Drought Monitor

The U.S. Drought Monitor, established in 1999, is a weekly map of drought conditions that is produced jointly by the National Oceanic and Atmospheric Administration, the U.S. Department of Agriculture, and the National Drought Mitigation Center (NDMC) at the University of Nebraska-Lincoln. The U.S. Drought Monitor website is hosted and maintained by the NDMC.

U.S. Drought Monitor maps are released every Thursday at 8:30 a.m. eastern time, and are based on data recorded up to 7 a.m. the preceding Tuesday. The weekly map is based on measurements of climatic, hydrologic and soil conditions, as well as reported impacts and observations from more than 350 contributors around the country. Eleven climatologists from the partner organizations take turns serving as the lead author producing the map each week. The authors examine all the data and use their best judgment to reconcile any variances in what different sources report.
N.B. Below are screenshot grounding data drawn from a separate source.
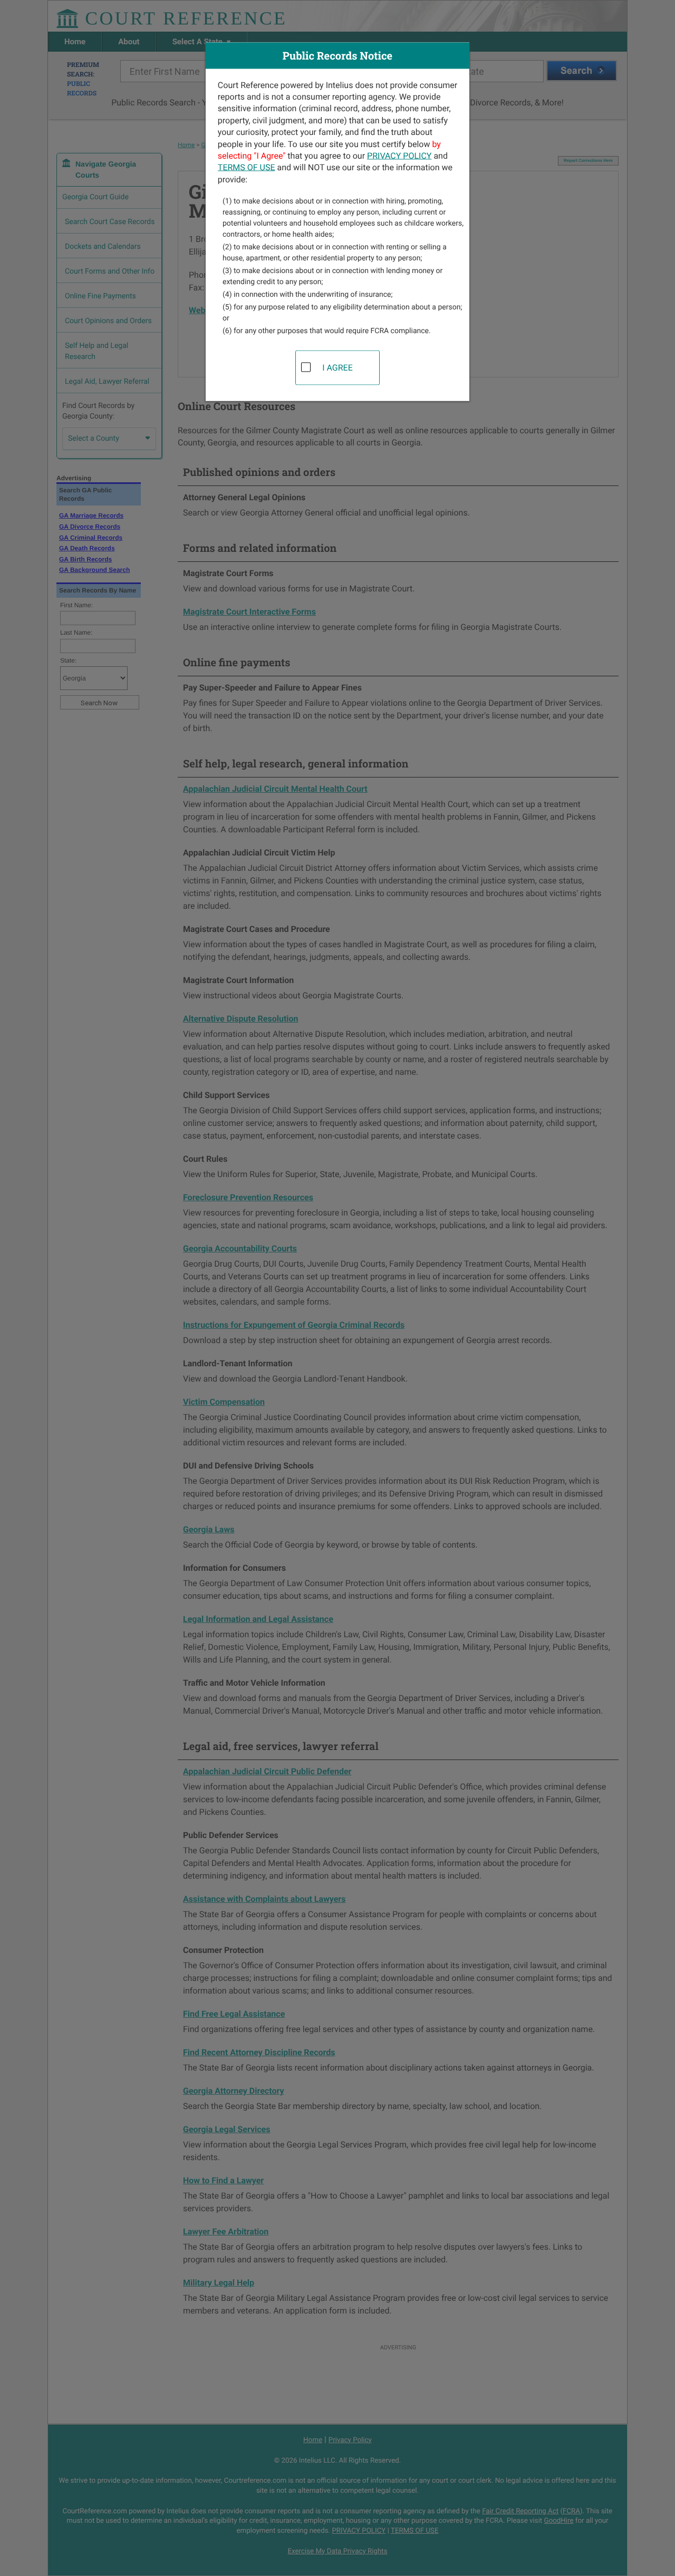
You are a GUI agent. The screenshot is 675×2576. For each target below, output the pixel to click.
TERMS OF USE (246, 167)
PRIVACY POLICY (399, 155)
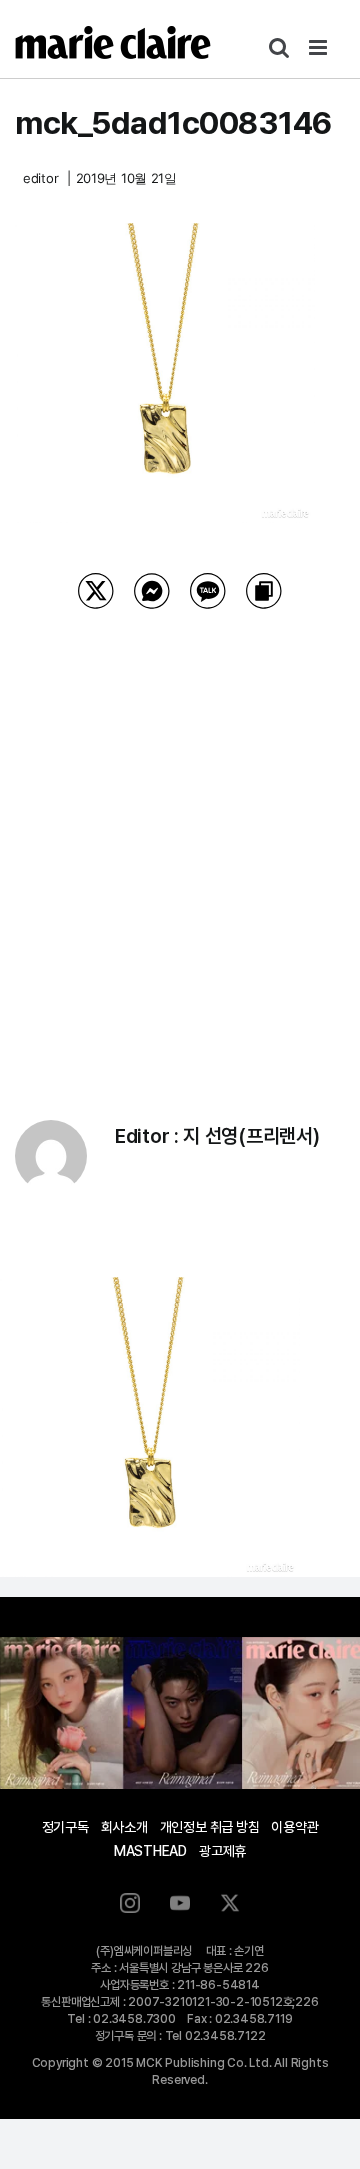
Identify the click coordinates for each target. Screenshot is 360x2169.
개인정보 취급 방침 (210, 1827)
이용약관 (294, 1827)
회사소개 (124, 1827)
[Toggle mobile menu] (319, 47)
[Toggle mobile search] (279, 47)
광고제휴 (222, 1851)
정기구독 (65, 1827)
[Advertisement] (180, 839)
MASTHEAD (150, 1851)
The U.S. Drought Monitor is a composite index that includes many indicators.

For more data and interactive maps, visit the U.S. Drought Monitor website.

Drought Monitor map of Texas for the week ending 2017-03-21

D0 - Abnormally Dry 46.54% of Texas
D1 - Moderate Drought 8.63% of Texas
D2 - Severe Drought 0.93% of Texas
D3 - Extreme Drought 0.00% of Texas
D4 - Exceptional Drought 0.00% of Texas
No Drought 53.46% of Texas

Drought Monitor classes are cumulative - if a region is in D2, it is also in D1 and D0. The statistics above represent these cumulative values. Also, note that class D0 - Abnormally Dry is not technically drought and represents a transition into or out of drought conditions.